“There’s not a data journalism bubble (IMO) but there’s quite possibly a senate forecasting model bubble,” tweeted Nate Silver yesterday after Election Lab was launched. Thus far, I think there are three formal forecasting models out there: ours, The Upshot’s (affectionately known as Leo), and that of political scientist Alan Abramowitz. In addition, there are Silver’s initial expectations (not yet formalized in a model, I believe) and the informed views of handicappers like the Cook Political Report, the Rothenberg Political Report and Larry Sabato’s Crystal Ball. (The Upshot has a useful chart summarizing the views of all.)
There is a rough consensus that the GOP is likely to gain Senate seats, but no necessary consensus on whether they will gain enough to control a Senate majority. Our current forecast gives the Republicans a higher likelihood of taking the Senate (82 percent) than does The Upshot’s (54 percent). The Upshot’s team provided some thoughts yesterday on this discrepancy. Here are some of ours. (See also my conversation with Chris Cillizza.)
First, it’s important to note how similar the models are. Both models capture whether it’s a midterm or presidential year, Obama’s vote share in each state in 2012, and some sense of the national mood. We capture national mood via measures of economic growth and presidential approval; The Upshot relies on the generic ballot. (In our experience, substituting one measure for the other doesn’t affect the forecast very much.) Both models also have a measure of each candidate’s previous highest elective office (if any).
In terms of the differences between the models, four main things stand out to me:
1) Leo is based on elections from 1992-2012, while Election Lab is based on 1980-2012. As we have noted, the time period a model uses can affect its conclusion. A model based on 1952-2012 generates more favorable forecast for the Democrats than one based on 1980-2012. To be sure, there is no one correct answer as to which time period is more appropriate. As a general rule, forecasters tend to prefer more elections to fewer — that is, more data to less data. But there is always the risk that elections from decades ago are not very similar to elections today. Moreover, certain factors — like fundraising — are not available for elections in the 1950s and 1960s.
2) Leo includes approval ratings for incumbent Senators. For example, this could affect the forecast for North Carolina. Kay Hagan’s approval rating is only 41 percent, according to one recent poll. This could help explain why The Upshot sees North Carolina as a toss-up, while our current model gives Hagen an advantage.
3) Leo includes fundraising. We’ll be adding this to Election Lab soon — for both the House and Senate. Preliminary analysis suggests that it will render the two sets of forecasts more similar: For example, the Democratic advantage in Hawaii, New Jersey and Minnesota will increase. Our forecast for Iowa will shift to a toss-up.

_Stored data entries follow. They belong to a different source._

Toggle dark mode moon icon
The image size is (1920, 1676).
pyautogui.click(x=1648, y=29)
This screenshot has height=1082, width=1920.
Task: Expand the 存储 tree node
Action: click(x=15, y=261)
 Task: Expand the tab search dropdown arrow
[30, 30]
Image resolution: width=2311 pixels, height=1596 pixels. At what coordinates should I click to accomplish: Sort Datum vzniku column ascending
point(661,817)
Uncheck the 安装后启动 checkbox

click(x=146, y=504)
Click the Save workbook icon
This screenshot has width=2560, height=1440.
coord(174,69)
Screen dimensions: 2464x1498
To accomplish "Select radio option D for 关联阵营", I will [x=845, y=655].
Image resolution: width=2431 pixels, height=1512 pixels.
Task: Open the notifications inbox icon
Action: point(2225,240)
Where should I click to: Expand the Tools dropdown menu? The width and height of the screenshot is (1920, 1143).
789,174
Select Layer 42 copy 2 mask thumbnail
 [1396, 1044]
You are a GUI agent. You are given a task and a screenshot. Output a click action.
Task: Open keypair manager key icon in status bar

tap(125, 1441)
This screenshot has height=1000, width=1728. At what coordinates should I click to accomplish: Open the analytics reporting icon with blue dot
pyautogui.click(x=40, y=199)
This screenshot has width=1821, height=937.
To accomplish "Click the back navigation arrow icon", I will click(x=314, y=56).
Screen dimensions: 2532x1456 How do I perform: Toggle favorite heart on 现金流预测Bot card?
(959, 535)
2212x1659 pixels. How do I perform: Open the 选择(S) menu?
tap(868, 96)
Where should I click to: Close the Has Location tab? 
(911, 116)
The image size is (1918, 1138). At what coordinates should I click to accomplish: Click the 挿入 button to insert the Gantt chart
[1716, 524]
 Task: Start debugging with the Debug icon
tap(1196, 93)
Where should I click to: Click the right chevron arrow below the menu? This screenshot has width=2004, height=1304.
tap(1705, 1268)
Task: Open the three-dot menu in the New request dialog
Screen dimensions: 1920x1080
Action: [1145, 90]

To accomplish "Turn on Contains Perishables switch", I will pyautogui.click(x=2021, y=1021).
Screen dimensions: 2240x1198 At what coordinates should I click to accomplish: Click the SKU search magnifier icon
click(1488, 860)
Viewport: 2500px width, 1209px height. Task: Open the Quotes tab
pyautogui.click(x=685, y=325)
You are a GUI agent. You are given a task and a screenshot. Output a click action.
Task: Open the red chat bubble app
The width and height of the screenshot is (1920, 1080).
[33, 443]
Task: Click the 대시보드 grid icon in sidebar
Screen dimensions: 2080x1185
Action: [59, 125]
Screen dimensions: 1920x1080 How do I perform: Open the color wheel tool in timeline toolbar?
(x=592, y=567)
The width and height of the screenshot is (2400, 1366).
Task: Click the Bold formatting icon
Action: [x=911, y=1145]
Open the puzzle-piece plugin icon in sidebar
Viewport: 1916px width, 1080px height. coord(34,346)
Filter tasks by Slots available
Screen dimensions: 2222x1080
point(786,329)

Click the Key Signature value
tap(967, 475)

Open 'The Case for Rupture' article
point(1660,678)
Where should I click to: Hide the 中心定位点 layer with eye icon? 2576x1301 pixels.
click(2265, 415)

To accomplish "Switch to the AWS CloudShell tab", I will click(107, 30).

4) Leo includes polls. We’ll be adding this as well. Early polls are certainly related to the eventual outcome in Senate races, but the predictive power of pre-election polls increases sharply as the campaign goes on. For this reason, Leo, like similar previous models, puts more weight on other factors than polls, but the polls could also explain a few discrepancies. Again, North Carolina comes to mind, since polls show Hagan in a tight race against her likely opponent, Thom Tillis. At the same time, the polling average suggests a 64 percent chance that she is leading Tillis — which is not that far out of line with our forecast.
So, in short, most of the discrepancies between these two models won’t persist. Indeed, to the extent that these and any other models rely increasingly on a polling average as the election approaches, they’ll be generating similar Senate forecasts. This is one reason why the 2012 presidential election forecasts that relied mostly or entirely on polls — 538, Votamatic, Princeton Election Consortium, Pollster — were all saying the same thing by the end of the campaign. Personally, I think it’s valuable to have as many models as possible. Indeed, the average of the forecasting models is likely to be the best prediction of all.
One last question might have occurred to some readers: why roll out a forecast based on a model that’s not “complete” — that is, without factors like fundraising or polls? There actually is some value in doing so, as I’ve written about here. A model that rolls out in a sequential fashion — as ours has here and here — helps identify the role of specific factors.
For example, the fact that an initial forecast based on 1980-2012 was favorable to Republicans told us something about the basic political landscape. Then when the forecast became more favorable to Republicans after we took into account the previous political experience of candidates, we learned something about the quality of the candidates that Republicans were recruiting.
If incorporating fundraising changes the forecast, then we’ll know something else about the potential strength of the candidates. If adding polls shifts the forecast, then we can investigate what the polls might be capturing that the model isn’t — especially factors unique to a race. Moreover, we’ll also be able to identify whether the polls actually move toward our earlier forecasts, as often happens in elections.
In short, there are lots of ways to extract useful knowledge from a forecasting model (including even when the model proves to be wrong!). We’ll have more to say about what we’re learning in the coming months.